Sólo vi al Sargento dos veces: la
primera fue siete años después de la Guerra de la Rabia, en ese entonces era
joven, radiante, con el cabello lustroso y la mirada determinada. La segunda
vez fue la semana pasada: sabía que su raza envejecía rápido, pero nunca
imagine que tal decrepitud pudiera manifestarse en un cuerpo con tal rapidez.
Estaba en la cafetería, en la ultima mesa al lado de la ventana tomando café
negro y fumando medio cigarrillo; al principio pensé que me había equivocado,
que era imposible, pero cuando me hizo un gesto amigable con la mano fue
imposible negar que esa era mi fuente.
El sargento y yo nos habíamos reunido
por primera vez cuando su cargo de conciencia pesó mas que todas las medallas y
las amenazas que le llegaron tras dirigir
el gran ejercito central contra los rebeldes del norte; y me relato con lujo de
detalles los intrincados planes de traición, sacrificio y corrupción que llevo
a ambas partes a prolongar la guerra mas allá de la cordura y la esperanza.
Pero ahora, este decrepito y viejo hombre, con pocos cabellos sobre su cabeza y
dentadura falsa hacen parecer que estos últimos 5 años se hubieran dilatado
algunas décadas para él.
-Me están matando –Dijo mientras
se llevaba a la boca algunas pastillas de colores brillantes –Pero no sé como lo
hacen, a veces creo que es el agua, a veces creo que es la comida y a veces que
son estos medicamentos que me entregan cada mes.
Muchas preguntas se tropellaban
en mi mente, era obvio que lo estaba matando el gobierno, pero ¿Por qué no se
iba? ¿Por qué seguía tomando esos medicamentos? ¿Por qué me había vuelto a
llamar? No me decido que quiero preguntar primero.
-Aun así –Continuó el Sargento melancólico
–No me muero lo suficientemente rápido para su gusto. A veces hay alguno de
ellos, parado bajo mi ventana o esperando a que suba a un auto antes de
seguirme.
-¿Entonces, están aquí? –La sorpresa
me invadió, haciéndome dar un pequeño salto en mi asiento.
El Sargento afirmo con un
movimiento leve de la cabeza y señalando discretamente con el mentón a una
mujer sentada en la barra del restaurante y a una pareja sentada en la mesa que
da a la salida del restaurante.
-No me queda mucho –Dijo el Sargento carraspeando un poco y acercándose un
poco me da la mano, siento como se enfría su piel ajada y curtida –Pero esto bastará.

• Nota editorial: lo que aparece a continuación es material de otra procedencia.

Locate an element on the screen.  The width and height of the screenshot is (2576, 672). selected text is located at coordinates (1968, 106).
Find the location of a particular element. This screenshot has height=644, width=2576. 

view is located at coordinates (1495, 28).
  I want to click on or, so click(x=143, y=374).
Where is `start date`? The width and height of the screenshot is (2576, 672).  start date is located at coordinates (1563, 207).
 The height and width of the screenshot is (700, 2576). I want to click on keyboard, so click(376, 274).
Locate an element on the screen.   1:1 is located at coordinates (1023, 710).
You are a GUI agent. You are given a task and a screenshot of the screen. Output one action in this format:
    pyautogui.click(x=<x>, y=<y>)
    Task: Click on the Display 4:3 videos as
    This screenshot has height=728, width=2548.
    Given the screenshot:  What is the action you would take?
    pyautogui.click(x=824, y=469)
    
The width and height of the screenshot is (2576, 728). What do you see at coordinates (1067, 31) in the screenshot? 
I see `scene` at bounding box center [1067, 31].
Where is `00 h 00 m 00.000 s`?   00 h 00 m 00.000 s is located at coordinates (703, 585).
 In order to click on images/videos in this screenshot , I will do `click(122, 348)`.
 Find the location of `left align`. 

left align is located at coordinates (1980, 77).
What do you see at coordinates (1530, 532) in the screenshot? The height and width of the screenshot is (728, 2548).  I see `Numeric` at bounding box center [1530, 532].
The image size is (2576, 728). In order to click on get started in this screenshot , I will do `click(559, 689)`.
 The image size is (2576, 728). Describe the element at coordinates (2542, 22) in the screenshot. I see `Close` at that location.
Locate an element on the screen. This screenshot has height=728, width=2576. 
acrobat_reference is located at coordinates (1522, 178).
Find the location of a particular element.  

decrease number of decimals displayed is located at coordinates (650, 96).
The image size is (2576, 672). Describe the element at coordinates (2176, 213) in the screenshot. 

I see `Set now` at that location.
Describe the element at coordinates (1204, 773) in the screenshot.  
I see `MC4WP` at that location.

Ahora escúcheme bien,
usted va a ir al baño, va a entrar al tercero desde la puerta, va a mover una
baldosa suelta y saldrá por el callejón de atrás, va a irse al aeropuerto y va
a salir del país con este boleto. El vuelo sale en 40 minutos, y le va a contar
esta historia al mundo. Todo esto lo va a hacer sin mirar atrás, sin mediar
palabra y sin llorar.
En un gesto discreto, apenas
perceptible, el Sargento cambia nuestros maletines y me da a mi uno mas pesado.
Se despide con gesto nostálgico y yo, son decir nada sigo sus instrucciones; lo
miro un segundo, para asegurarme de no olvidar al viejo héroe de guerra.
Hago todo tal y como me lo dijo
el hombre, en cuanto entro al baño un ruido de platos rotos inunda el
restaurante, pero yo continuo, al salir al callejón se escuchan disparos
saliendo del pequeño recinto y haciendo estallar los cristales. Entonces yo
corro, corro por miedo, corro por nostalgia, corro por dolor, corro por un
amigo.
Me tardo 30 minutos de
interminable paranoia para llegar al aeropuerto, en medio del maletín que me
dio El Sargento está el boleto de avión, puedo ver que esta lleno de muchos
papeles y fotografías –que algún tiempo después y desde tierras extranjeras,
descubro que son permisos para la experimentación en población civil, corrupción
y los planes para una nueva guerra –En medio del vuelo, una azafata nos llama
la atención: noticias locales acaban de informar que hubo un robo a una pequeña
cafetería del centro, hay varias civiles heridos y un héroe de guerra muerto.